Bonus Gullibility
I’m occasionally taken in by a good story, I’ll admit. I didn’t see the ending of Sixth Sense coming. It’s probably better for my enjoyment that way but it does occasionally make me feel foolish.
So here’s a little tale, completely true, about a visit to Sea World I was on with some cousins of mine. They won’t mind me telling the story since even if you knew my real name you couldn’t guess which cousins it was–I have a lot of them.
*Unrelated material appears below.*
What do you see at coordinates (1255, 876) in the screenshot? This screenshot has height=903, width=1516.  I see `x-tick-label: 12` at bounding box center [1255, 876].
So I’m sitting next to my cousin, we’ll call him Stu, at the dolphin show, with his wife, we’ll call her Jane, on his other side. Gorgeous dolphins with incredible hang time, yay Sea World. They bring a family out–man, woman, daughter–to let the little girl give the dolphin a treat for its tricks. Aaww. The trainer suggests that Mom go up on a little bridge between the audience and the trainer area to take a picture of Daughter interacting with Dolphin. Aaaww. The next thing we know, Mom is in the water, she’s fallen off the bridge. And she’s freaked. She’s flailing and screaming as if there are barracudas in the pool instead of cuties who like to nudge you with their noses. A dolphin comes over to her and she goes even more berserk, screaming and splashing at the dolphin in a panic. Clue #1: No trainer had dived into the pool at this point. The sum total of their action consisted of encouraging the woman, via the microphone, to swim to the front of the pool where there was a ladder. I turn to Daddyman demanding to know how anybody can be such a total panicked loser twit that they would scream and splash instead of making nice with the dolphin and enjoying the accident of a lifetime. Probably his silence on this point was to spare my feelings. The bozo mom is making her way, with much trembling and drama, to the front of the pool, and still no trainer has taken charge of the situation. About this time, both woman and dolphin go under and suddenly the show finishes with some finale human-dolphin trick that I can’t remember right now. Oh.
I turn to Stu, deflated but giggling, “I feel so stupid. They really had me going.” Cousin Stu turns to me with a matching grin. “This’ll make you feel better. They took me in too … until Jane said, ‘You idiot, they got you with this one the last time we were here.’”
Eah. He works in the industry which is one of my primary areas of consumer input–Hollywood. I suppose a reasonable–reasonable, I said!–dose of credulity is an advantage for people who work on or just love good stories.